An Account of Betty Jacobovitch | Teen Ink

An Account of Betty Jacobovitch MAG

November 25, 2018
By lgoldstein BRONZE, Brooklyn, New York
lgoldstein BRONZE, Brooklyn, New York
1 article 0 photos 0 comments

On Sunday, I went to visit Betty Jacobovitch.

 

According to the records I had been provided, Betty was born in March, 1925, making her almost 94 years old.

 

When I went to see Betty, I knew she was a Holocaust survivor.

 

Going in, I was not sure how to act. How do you even begin to know how to treat someone who has been through that much?

 

•       •       •

 

On Sunday, I went to visit Betty Jacobovitch at her home in Bensonhurst – a neighborhood in Brooklyn, New York.

 

She greeted my mother and me with a heart-warming smile.
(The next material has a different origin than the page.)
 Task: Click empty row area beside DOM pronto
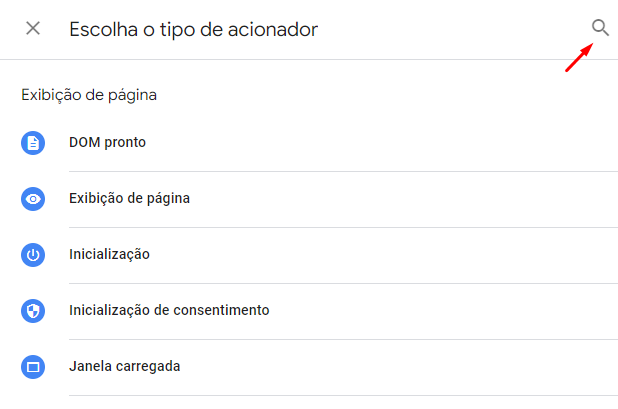click(382, 143)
She shook my hand. She immediately told me that I was beautiful. She welcomed us into her home.

 

Her house was filled with pictures of her family. Her children, her grandchildren, her great-grandchildren. Or as she put it, her “reasons to be alive.”

 

We sat at her dining room table. Her story came out in fragmented pieces, but I began to put together the puzzle.

 

She was from a medium sized, primarily Jewish town in Romania. Sometime around 1939, she was forced into a camp somewhere in Germany.

 

For understandable reasons, her discussion of life in the camp was minimal. A hidden power was held in this silence; there was no need to voice the unspeakable.

 

She was with several of her siblings, including two sisters and a brother. The rest of her family was mentioned less frequently. She made minimal reference to the status of her parents, but ultimately it was clear that they did not survive the concentration camp. In order to stay with her sisters, they pretended to be friends instead of family. The Nazis wanted to break up families, she said.

 

In 1945 her camp was liberated.

 

She walked from Germany to Romania when she was freed.

 

•       •       •

 

On Sunday, I went to visit Betty Jacobovitch and I listened in awe as she told me how she started walking in April and arrived in her town with her sisters in late August. Everything Betty had hid in a cellar before the war had been looted and stolen. Betty said she saw a woman in town wearing her favorite shirt.

 

She and her sisters had to leave. She did not mention if she ever returned.

 

She walked from Romania through Hungary and Czechoslovakia to Austria. My heart traveled to a place of great despair and desperation as I tried to comprehend the story of Betty Jacobovitch, the story of a woman who, at my age, had to travel by foot across Europe after surviving a death camp.

 

The details after this were unclear, but she said she traveled from Austria to Toronto and lived there for close to 10 years, later moving to the United States in 1957.

 

Betty told me how she learned English. She already spoke Yiddish, Romanian, Hungarian, Hebrew and German. She went to night school, spoke with strangers she met on the train, and earned academic certificates that displayed her determination. She was able to earn her United States citizenship after five years.

 

She imparted to us that her citizenship papers are her most prized possession. When she travels, she holds them close. She said that aside from her family, it is all that she needs in this life.

 

The Holocaust and anti-Semitism targeted Jews in an effort to destroy them. Betty spent her childhood isolated in the Jewish sections of Romania, her teenage years alone in a concentration camp, and the beginning of her life as an adult walking across Europe. After gaining her American citizenship, she was able to belong somewhere.

 

Betty is not particularly fond of Germans. After what she experienced, her discomfort and anger is understandable. But she is able to comprehend that even if she holds her own prejudices against Germans, she will treat them with respect.

 

•       •       •

 

On Sunday, I went to visit Betty Jacobovitch and I learned how to treat someone who has been through that much.

 

You treat them the only way another human knows how – the way any human should know how – you treat them like a human
being.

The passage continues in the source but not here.